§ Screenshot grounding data
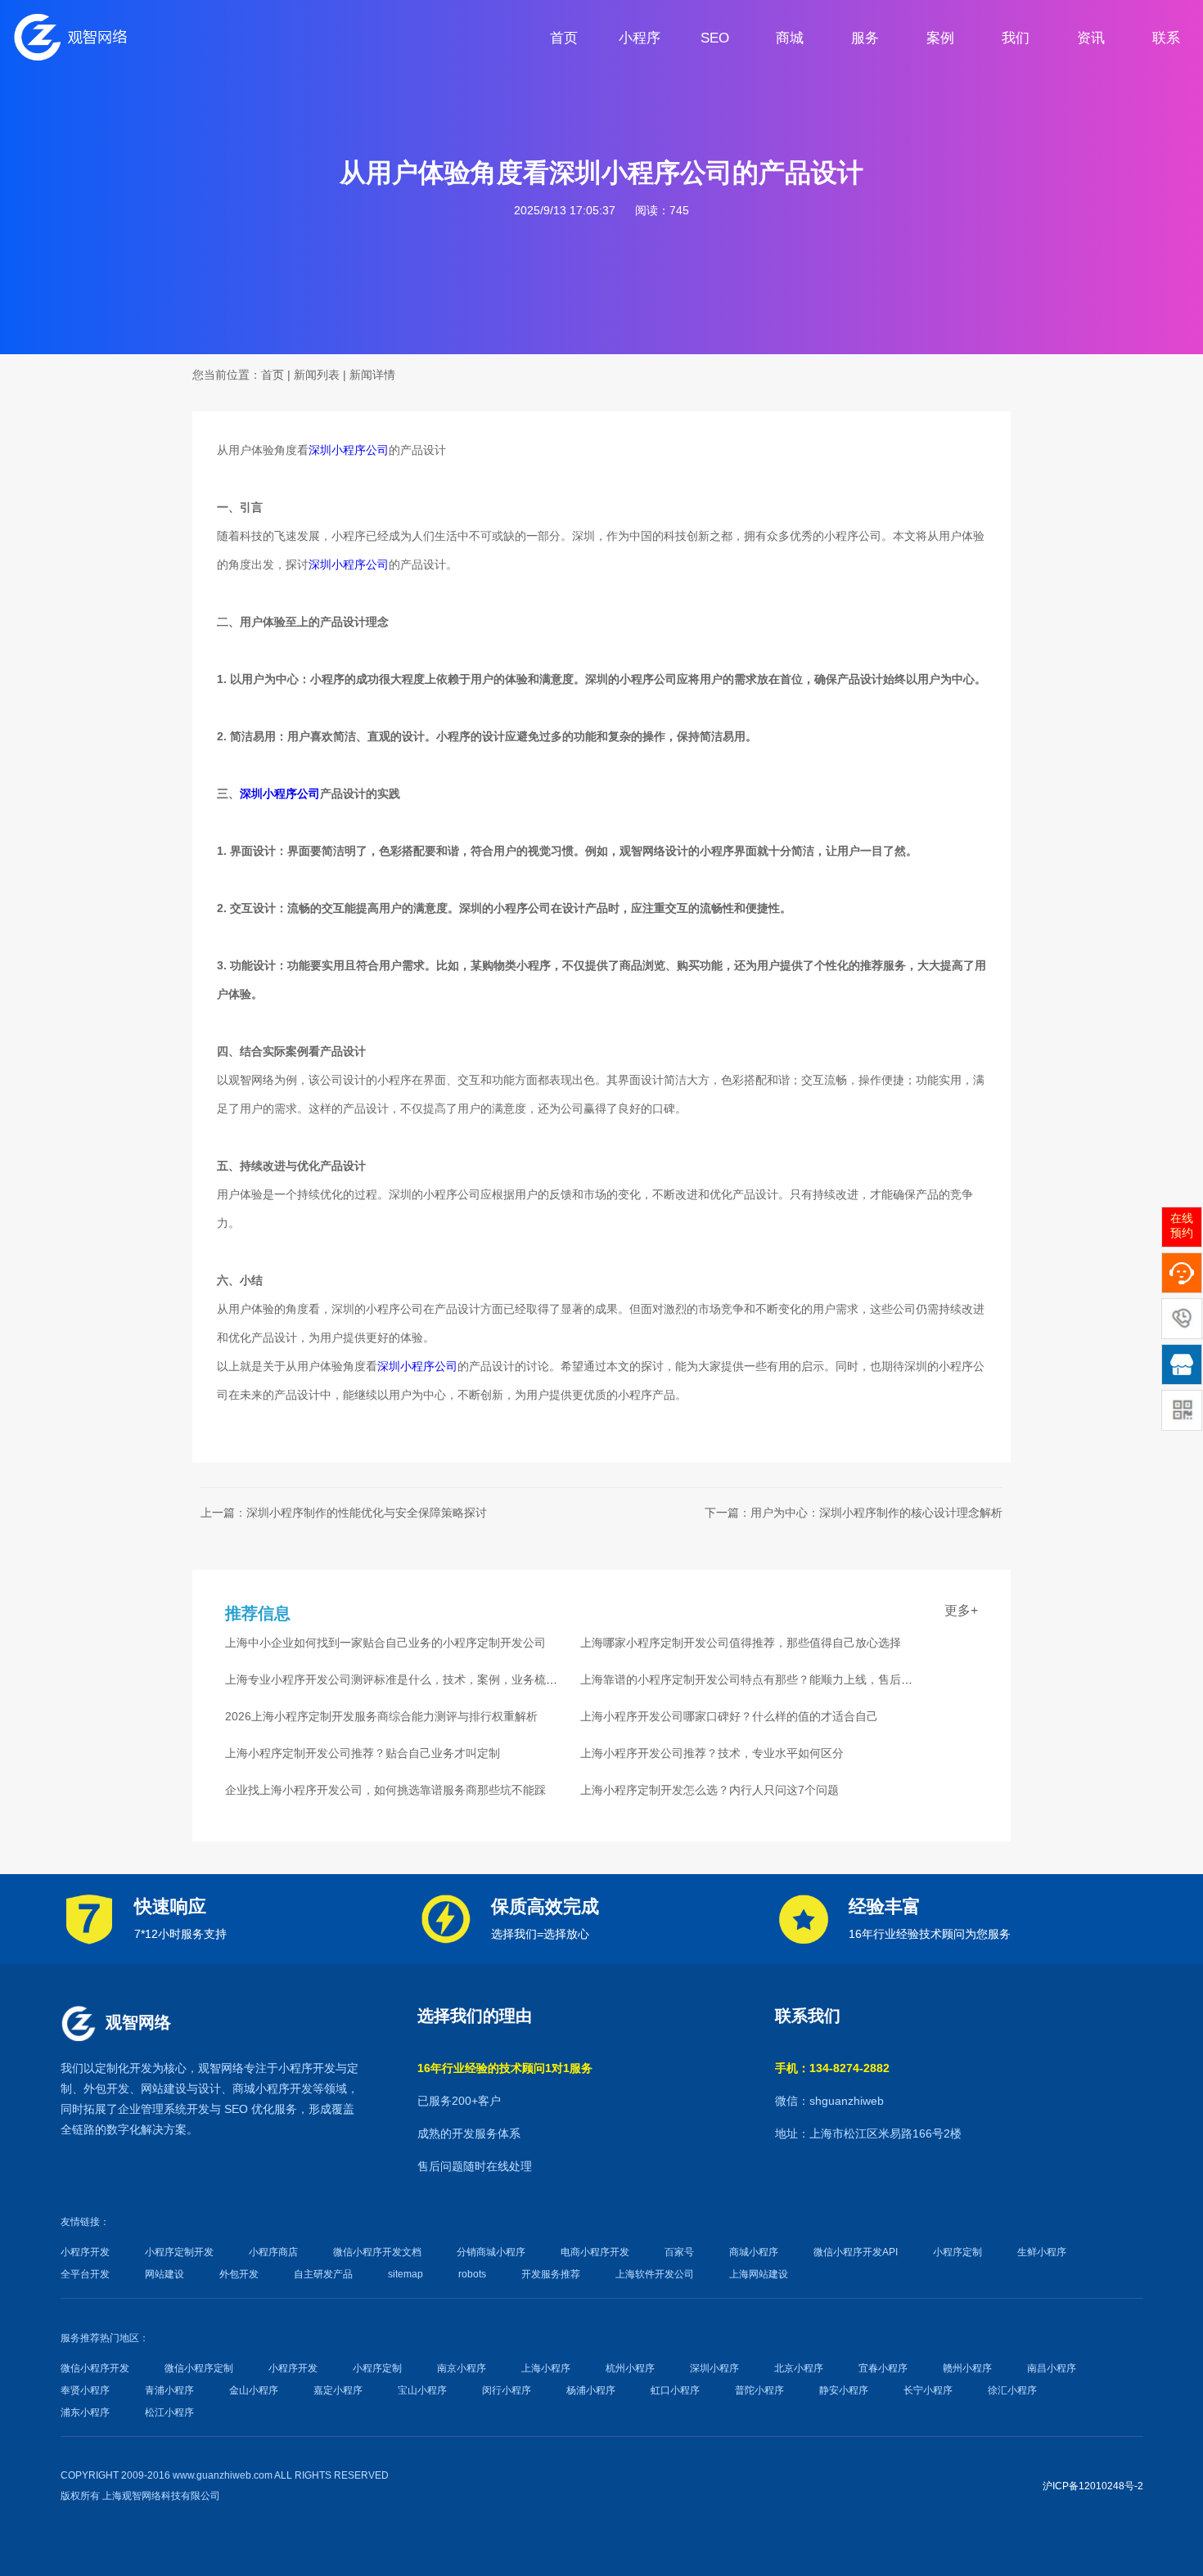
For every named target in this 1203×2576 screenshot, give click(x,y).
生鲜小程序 (1041, 2252)
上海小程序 (545, 2368)
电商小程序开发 (595, 2252)
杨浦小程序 (590, 2390)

§ What the exercise asks
Word for word, restate the records shown above, minus the pictures.

§ Finished task
For every named target in this 1203×2576 screenshot, give click(x,y).
生鲜小程序 (1041, 2252)
上海小程序 (545, 2368)
电商小程序开发 (595, 2252)
杨浦小程序 (590, 2390)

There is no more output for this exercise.